## Study material
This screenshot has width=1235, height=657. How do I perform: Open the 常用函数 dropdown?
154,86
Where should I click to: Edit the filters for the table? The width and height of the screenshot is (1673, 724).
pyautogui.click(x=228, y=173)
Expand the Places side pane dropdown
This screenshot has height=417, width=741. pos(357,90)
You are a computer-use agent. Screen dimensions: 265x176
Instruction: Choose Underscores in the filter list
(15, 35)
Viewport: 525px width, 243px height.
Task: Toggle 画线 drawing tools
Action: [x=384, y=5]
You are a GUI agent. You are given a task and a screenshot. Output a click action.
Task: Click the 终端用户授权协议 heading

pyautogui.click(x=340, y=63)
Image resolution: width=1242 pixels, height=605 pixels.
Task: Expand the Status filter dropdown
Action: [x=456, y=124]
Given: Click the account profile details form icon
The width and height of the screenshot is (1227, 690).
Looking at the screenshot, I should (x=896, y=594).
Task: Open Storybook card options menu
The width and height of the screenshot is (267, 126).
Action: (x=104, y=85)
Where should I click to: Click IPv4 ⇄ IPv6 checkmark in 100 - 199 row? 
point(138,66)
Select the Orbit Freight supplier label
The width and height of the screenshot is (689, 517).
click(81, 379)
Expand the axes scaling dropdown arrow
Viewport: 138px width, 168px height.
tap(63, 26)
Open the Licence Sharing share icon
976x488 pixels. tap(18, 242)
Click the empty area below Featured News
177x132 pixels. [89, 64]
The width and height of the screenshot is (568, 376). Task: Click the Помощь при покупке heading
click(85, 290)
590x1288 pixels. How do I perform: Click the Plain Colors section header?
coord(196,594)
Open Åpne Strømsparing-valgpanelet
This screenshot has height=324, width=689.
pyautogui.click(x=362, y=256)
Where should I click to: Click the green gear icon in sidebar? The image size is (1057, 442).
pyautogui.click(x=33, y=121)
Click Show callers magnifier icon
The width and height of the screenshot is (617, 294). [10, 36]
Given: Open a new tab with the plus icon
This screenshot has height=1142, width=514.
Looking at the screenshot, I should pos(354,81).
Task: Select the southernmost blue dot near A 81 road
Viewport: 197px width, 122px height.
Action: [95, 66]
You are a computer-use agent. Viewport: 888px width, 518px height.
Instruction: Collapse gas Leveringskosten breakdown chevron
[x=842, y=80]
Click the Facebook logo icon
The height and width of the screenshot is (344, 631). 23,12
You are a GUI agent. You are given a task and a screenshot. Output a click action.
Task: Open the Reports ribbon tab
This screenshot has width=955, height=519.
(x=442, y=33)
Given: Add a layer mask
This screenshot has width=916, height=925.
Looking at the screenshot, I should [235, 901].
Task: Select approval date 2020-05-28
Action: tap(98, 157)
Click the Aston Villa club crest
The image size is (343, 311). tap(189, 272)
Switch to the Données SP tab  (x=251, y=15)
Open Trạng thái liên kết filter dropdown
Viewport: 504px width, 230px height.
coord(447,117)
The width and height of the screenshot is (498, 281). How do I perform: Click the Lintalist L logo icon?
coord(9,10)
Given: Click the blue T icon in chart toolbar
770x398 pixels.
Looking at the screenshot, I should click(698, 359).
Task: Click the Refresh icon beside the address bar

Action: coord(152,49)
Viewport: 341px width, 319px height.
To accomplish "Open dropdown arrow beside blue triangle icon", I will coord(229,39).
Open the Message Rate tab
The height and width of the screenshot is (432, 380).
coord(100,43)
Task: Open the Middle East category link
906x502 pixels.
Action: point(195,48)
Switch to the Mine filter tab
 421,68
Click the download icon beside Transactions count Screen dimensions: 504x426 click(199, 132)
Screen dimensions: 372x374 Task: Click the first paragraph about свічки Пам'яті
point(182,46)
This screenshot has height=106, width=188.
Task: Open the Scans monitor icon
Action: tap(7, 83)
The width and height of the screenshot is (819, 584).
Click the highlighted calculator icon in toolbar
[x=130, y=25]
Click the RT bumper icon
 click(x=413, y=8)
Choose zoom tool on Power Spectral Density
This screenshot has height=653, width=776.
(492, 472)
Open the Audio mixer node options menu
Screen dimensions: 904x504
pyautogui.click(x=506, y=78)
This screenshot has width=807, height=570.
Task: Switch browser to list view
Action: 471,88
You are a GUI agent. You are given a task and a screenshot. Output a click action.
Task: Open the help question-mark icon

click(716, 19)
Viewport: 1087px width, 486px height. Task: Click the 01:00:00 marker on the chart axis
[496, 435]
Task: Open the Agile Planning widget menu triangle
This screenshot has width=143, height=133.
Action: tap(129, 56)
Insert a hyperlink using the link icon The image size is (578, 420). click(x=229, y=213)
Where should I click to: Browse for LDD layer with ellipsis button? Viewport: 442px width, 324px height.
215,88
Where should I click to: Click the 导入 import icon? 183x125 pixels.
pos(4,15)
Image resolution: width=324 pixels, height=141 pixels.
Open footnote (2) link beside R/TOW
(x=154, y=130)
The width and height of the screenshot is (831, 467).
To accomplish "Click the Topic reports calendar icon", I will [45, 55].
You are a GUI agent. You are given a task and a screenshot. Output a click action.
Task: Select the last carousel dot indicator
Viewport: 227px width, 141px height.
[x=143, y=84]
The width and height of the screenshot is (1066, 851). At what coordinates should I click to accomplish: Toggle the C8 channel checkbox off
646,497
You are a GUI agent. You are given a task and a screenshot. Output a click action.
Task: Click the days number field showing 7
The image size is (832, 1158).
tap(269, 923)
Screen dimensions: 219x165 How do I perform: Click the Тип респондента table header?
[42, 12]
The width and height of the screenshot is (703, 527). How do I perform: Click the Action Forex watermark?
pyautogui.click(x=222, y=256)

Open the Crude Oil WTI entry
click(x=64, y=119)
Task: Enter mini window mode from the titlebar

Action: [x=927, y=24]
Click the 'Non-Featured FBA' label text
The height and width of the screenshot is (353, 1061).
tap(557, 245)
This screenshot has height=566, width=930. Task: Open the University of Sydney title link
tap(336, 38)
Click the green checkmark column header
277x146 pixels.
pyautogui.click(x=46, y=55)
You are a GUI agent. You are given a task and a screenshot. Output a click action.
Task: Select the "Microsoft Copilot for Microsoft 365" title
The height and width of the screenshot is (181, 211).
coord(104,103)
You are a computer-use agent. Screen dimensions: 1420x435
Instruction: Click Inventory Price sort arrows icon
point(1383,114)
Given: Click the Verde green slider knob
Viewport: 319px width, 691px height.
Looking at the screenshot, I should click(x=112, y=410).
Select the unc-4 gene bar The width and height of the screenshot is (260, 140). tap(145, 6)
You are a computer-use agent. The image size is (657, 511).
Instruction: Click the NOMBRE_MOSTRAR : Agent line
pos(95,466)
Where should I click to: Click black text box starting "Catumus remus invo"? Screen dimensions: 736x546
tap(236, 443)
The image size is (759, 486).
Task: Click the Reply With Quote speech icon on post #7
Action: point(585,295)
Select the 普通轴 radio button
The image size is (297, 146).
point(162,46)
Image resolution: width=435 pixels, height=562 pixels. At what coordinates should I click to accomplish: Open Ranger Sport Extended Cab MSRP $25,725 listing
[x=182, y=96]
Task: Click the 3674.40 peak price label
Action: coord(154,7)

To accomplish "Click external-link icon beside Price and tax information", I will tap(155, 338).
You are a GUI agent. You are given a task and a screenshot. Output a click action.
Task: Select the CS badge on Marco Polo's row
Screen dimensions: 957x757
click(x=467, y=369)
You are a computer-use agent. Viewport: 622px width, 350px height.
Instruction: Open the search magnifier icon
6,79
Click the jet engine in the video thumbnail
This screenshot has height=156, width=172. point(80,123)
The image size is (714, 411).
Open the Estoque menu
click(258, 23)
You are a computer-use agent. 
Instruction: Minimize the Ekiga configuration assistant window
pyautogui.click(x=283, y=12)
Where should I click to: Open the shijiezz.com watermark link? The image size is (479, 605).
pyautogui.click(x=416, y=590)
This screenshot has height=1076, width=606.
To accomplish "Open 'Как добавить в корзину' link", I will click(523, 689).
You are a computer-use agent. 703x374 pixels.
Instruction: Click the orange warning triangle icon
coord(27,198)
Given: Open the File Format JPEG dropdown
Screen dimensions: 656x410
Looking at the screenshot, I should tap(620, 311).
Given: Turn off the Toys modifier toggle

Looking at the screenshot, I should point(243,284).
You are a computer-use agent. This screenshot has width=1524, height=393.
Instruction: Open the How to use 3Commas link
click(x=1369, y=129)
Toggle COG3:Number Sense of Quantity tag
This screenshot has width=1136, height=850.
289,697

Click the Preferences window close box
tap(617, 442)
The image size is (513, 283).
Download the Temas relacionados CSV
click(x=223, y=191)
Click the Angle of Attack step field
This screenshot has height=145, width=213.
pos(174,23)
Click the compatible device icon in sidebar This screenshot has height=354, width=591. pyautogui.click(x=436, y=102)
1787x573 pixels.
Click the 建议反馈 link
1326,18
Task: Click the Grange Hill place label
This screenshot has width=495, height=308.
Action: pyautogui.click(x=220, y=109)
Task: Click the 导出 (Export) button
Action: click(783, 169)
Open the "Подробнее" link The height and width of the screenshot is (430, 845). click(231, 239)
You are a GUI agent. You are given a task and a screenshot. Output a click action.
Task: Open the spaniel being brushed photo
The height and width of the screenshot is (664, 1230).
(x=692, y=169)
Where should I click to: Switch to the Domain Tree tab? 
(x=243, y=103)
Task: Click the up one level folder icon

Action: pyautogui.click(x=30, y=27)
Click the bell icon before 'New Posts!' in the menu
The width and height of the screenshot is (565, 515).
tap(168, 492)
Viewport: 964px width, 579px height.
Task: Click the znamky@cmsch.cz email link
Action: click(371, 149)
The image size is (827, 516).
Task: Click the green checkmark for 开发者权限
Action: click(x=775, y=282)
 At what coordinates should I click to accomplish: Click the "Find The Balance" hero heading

## Exercise aim
Give the number of lines in the records above that contain the word "computer", and nothing more.

## Reply to the task
8